## Task directions
Give only the number of lines below that contain the word "output".
Record extracts Block Start
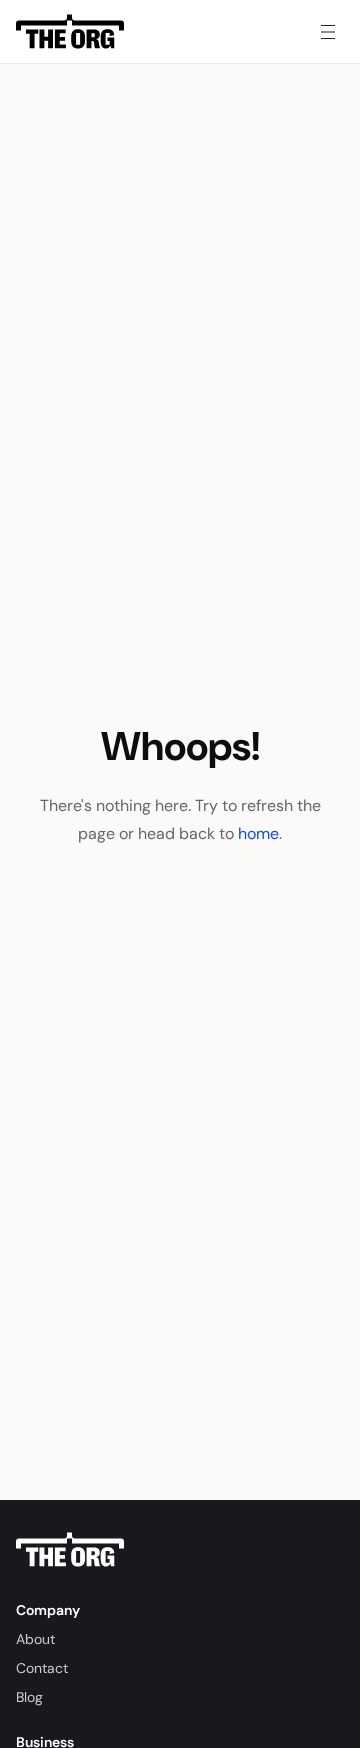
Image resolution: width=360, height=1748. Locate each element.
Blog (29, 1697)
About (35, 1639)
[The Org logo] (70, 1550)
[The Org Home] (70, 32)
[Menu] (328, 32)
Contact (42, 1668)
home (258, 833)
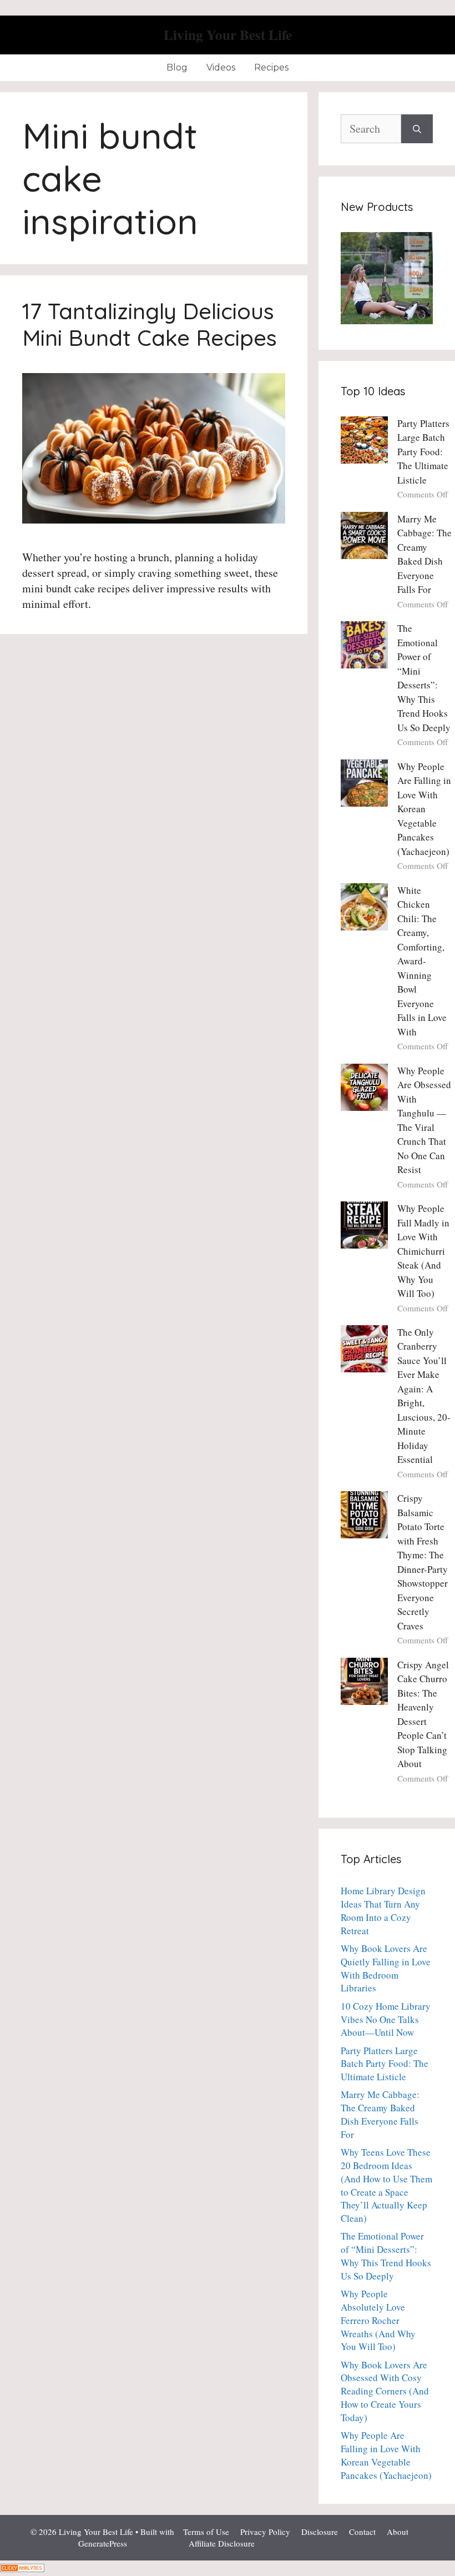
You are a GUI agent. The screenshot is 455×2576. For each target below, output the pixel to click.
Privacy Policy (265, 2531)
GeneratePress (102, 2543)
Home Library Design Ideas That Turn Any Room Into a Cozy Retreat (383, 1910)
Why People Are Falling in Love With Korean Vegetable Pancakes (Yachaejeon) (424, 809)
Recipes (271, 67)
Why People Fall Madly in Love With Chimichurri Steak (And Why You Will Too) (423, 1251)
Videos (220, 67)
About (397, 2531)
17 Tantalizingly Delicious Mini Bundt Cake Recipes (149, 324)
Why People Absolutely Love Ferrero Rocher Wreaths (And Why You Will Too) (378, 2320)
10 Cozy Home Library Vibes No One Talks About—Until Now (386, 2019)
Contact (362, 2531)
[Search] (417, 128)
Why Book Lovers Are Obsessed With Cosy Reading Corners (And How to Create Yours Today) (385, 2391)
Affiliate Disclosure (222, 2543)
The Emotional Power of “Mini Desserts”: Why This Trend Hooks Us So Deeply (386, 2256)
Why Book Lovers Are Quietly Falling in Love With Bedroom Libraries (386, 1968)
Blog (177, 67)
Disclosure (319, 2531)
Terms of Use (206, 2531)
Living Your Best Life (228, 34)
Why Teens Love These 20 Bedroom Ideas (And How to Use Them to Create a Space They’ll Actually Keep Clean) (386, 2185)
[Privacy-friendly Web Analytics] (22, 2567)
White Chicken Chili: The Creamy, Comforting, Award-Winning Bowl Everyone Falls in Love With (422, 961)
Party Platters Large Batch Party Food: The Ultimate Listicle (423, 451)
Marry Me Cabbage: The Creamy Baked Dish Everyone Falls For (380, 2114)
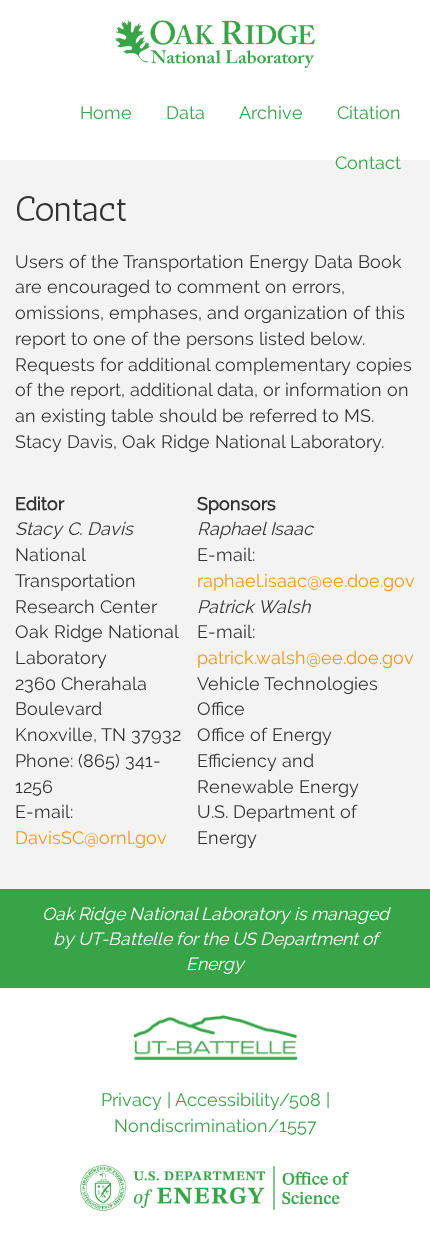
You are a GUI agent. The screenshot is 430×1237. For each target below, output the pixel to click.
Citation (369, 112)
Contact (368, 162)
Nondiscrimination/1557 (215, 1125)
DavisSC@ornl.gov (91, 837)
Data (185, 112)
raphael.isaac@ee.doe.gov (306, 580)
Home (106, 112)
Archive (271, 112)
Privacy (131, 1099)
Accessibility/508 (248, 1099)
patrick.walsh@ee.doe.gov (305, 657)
Record extracts Block End
Record extracts Block Start
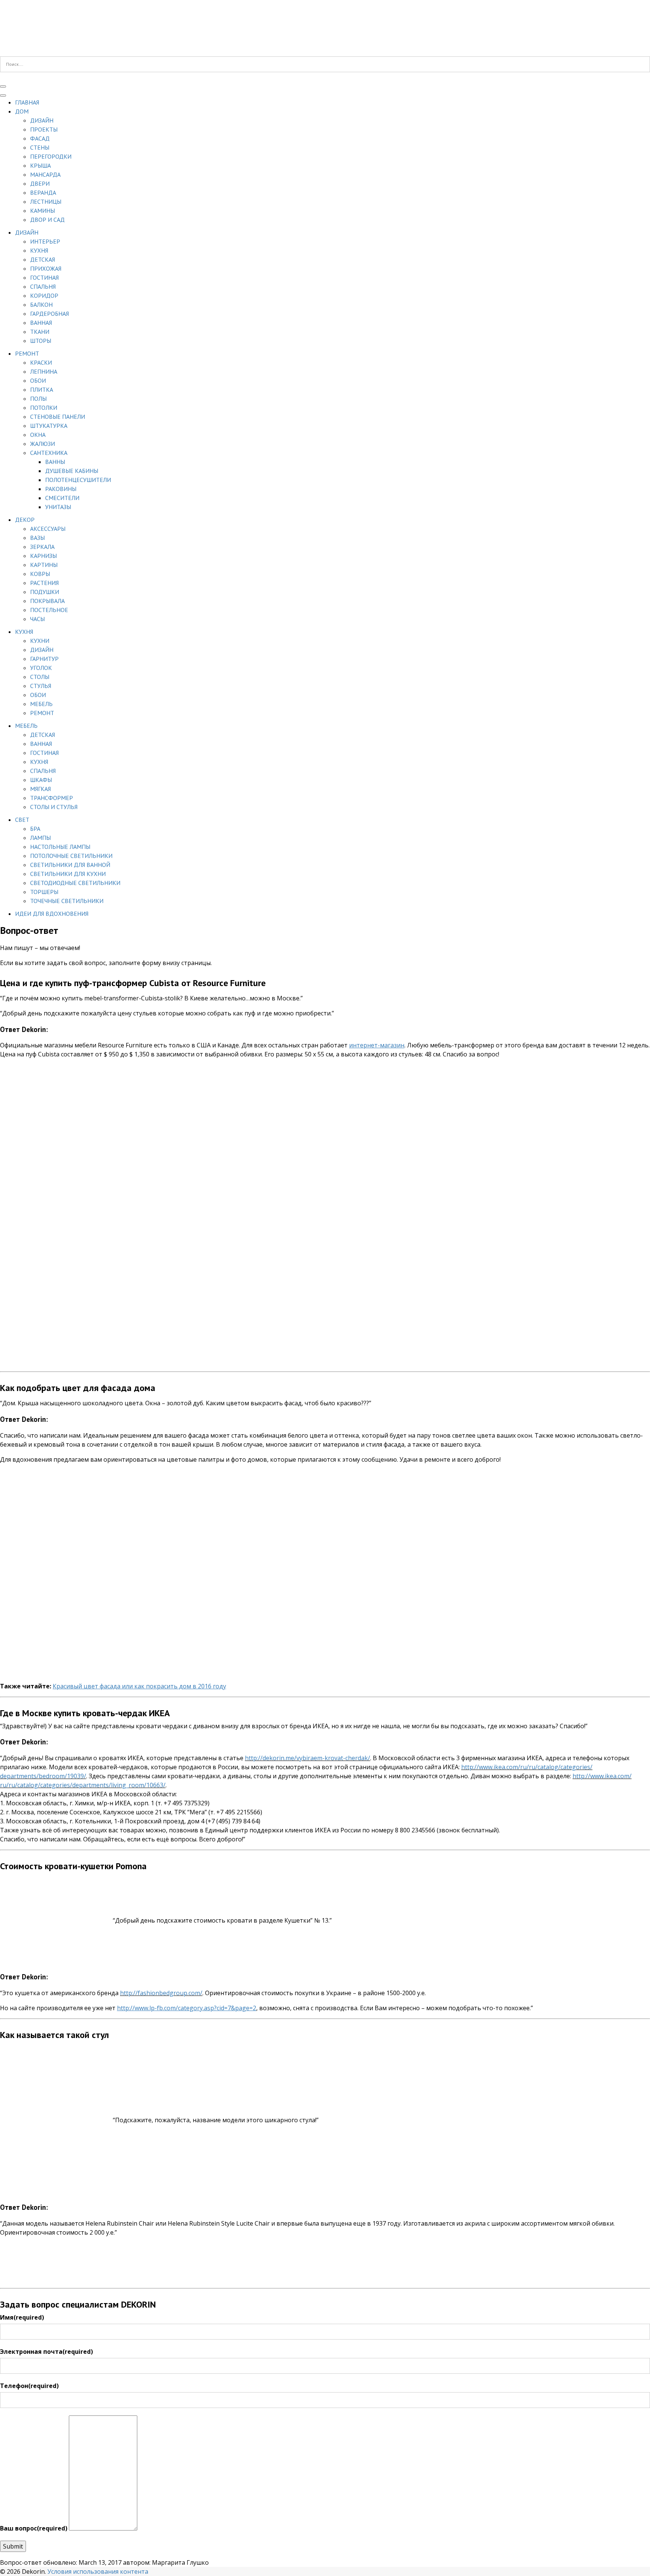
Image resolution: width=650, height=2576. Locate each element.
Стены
Record extracts Block End
## Response
2